A Programmer's Dream

Fun with OpenId.Net

Posted by Stephen Wrighton on 09 Jan 2009

As I said last night, I'm slapping together something new, but this time it is a ASP.Net website (yeah, go me!). I also stated that I utilized two new technologies (for me at least) in the building of this website; after yesterday's love fest over Linq, I figured it was time to talk about OpenId.

I use OpenId, and I try to use it everywhere I can. Stack Overflow is probably the most obvious, and often, of my usages of it. So, while building this new thing of mine, I figured I would make use of it.

After all, most folks HAVE an OpenId even if they're not aware of that particular fact. Google, Blogger, AOL and LiveJournal are all OpenId providers.

The main reason I wanted to use OpenId is because I just didn't want the hassles of keeping track of usernames, passwords and the like. It's messy, and just not something I want to be doing. OpenId allows me the best of both worlds. I can hide things from unauthorized and unauthenticated users while at the same time, not have to worry about tracking people's passwords.
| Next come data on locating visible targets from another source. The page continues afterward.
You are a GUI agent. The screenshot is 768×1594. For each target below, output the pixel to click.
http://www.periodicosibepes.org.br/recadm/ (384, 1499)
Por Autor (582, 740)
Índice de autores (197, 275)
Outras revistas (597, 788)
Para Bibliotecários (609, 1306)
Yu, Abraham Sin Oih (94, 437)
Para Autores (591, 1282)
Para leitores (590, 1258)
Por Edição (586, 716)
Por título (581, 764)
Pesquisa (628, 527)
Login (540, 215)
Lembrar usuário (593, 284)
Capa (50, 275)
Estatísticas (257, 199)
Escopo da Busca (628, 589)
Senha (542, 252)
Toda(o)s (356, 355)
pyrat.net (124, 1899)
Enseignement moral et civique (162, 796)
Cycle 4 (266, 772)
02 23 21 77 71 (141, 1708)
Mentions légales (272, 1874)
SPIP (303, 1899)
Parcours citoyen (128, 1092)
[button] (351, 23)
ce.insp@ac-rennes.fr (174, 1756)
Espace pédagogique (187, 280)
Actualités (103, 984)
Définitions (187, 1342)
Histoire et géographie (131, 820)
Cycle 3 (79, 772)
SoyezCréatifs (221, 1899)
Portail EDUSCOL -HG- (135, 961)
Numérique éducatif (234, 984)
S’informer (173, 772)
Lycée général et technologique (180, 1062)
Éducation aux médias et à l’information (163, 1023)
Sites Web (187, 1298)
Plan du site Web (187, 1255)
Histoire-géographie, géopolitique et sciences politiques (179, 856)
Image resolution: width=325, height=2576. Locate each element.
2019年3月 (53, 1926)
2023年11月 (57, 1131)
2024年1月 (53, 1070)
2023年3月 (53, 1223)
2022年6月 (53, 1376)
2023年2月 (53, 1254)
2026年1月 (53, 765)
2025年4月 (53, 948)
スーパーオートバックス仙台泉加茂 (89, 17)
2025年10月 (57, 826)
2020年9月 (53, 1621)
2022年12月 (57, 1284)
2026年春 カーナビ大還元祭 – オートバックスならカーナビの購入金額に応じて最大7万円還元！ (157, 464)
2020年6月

And let's be honest, so many folks use the same password across multiple sites, that that's a degree of security for myself that I'm more than happy to take.

Now, comes the ubiquitous issues in regards to how I'm consuming an OpenId provider. The answer to that is i'm using DotNetOpenID. This implementation has a Relying Partner, and a Provider examples; which means that you can turn any .NET website into an OpenID Provider.

Me, I opted out of that particular hassle, again, because I don't want any of that nonsense relating to keeping up with who is who.

What is better is that alongside of Linq, I can easily generate new User objects for my datastore (which allows for custom Display Names, signatures, etc.,) in a nearly transparent fashion for the users. I love that all they have to do is log in, and then they are good to go.